The parties separated two years later and sold the house for $650,000. The trial court awarded husband $415,000 as reimbursement for his separate property contribution. (§ 2640, subd. (b).) The balance of the sale proceeds, with offsets, was divided as community property.
Section 2640, subdivision (b) provides: Section 2640 creates a substantive right of reimbursement that can be relinquished only by an express written waiver by the contributing spouse. (In re Marriage of Witt (1987) 197 Cal.
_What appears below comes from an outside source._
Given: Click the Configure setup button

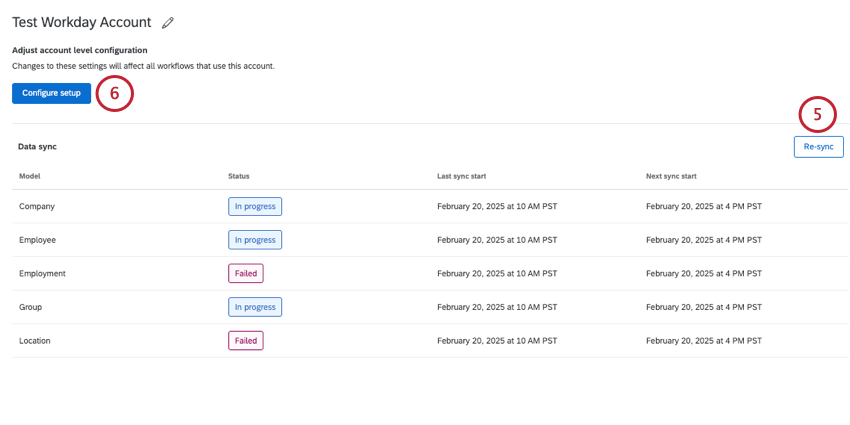Looking at the screenshot, I should pos(51,93).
App.3d 103, 108, 242 Cal.Rptr. 646 [discussing former Civil Code section 4800.2].) "In the absence of such a written waiver the donative intent of the contributing spouse does not bar reimbursement...." (Ibid.)
Wife argues that section 2640 does not require the magic words "I waive reimbursement." We agree, but there still must be a writing that has the effect of a waiver. Wife has not demonstrated, as a matter of law, that the premarital agreement has the effect of a waiver. She claims that the premarital agreement, the quitclaim deed, and the mortgage payments show that the house was transmuted to community property. These documents did not affect husband's right of reimbursement after the house became community property. (In re Marriage of Walrath (1998) 17 Cal.4th 907, 918-919, 72 Cal.Rptr.2d 856, 952 P.2d 1124; see § 852, subd. (a) [ ].) Nor does the commingling of separate and community property funds forfeit husband's right of reimbursement where the separate property contribution is traced to its source. (In re Marriage of Cochran (2001) 87 Cal. App.4th 1050, 1057, 104 Cal.Rptr.2d 920; In re Marriage of Braud (1996) 45 Cal. App.4th 797, 822-823, 53 Cal.Rptr.2d 179.)
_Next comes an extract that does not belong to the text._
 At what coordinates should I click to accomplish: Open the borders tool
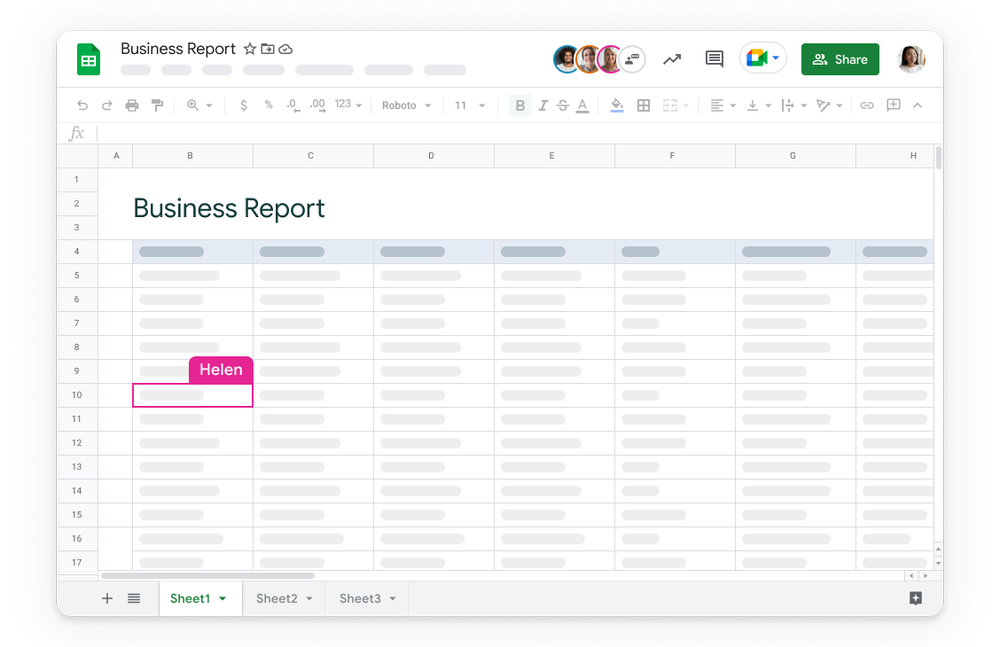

The trial court concluded that the writing requirement of section 2640 was not satisfied because the premarital agreement was silent on husband's right of reimbursement. When such an agreement is silent on such concept, it cannot have the effect of a waiver. Wife's reliance on paragraph 7, which governs property acquired after marriage, is misplaced.3 The trial court found:
When the premarital agreement was signed, husband was unaware of his right to reimbursement. However, at that time, he knew that wife was not receiving an absolute gift of half of the value of the house. Before the wedding, the parties discussed creating a trust to provide wife a life estate if he predeceased her. Under the proposed trust, the house would be sold upon wife's death and husband's $415,000 investment would be paid to his children. Wife, however, refused to execute the trust instrument after the wedding.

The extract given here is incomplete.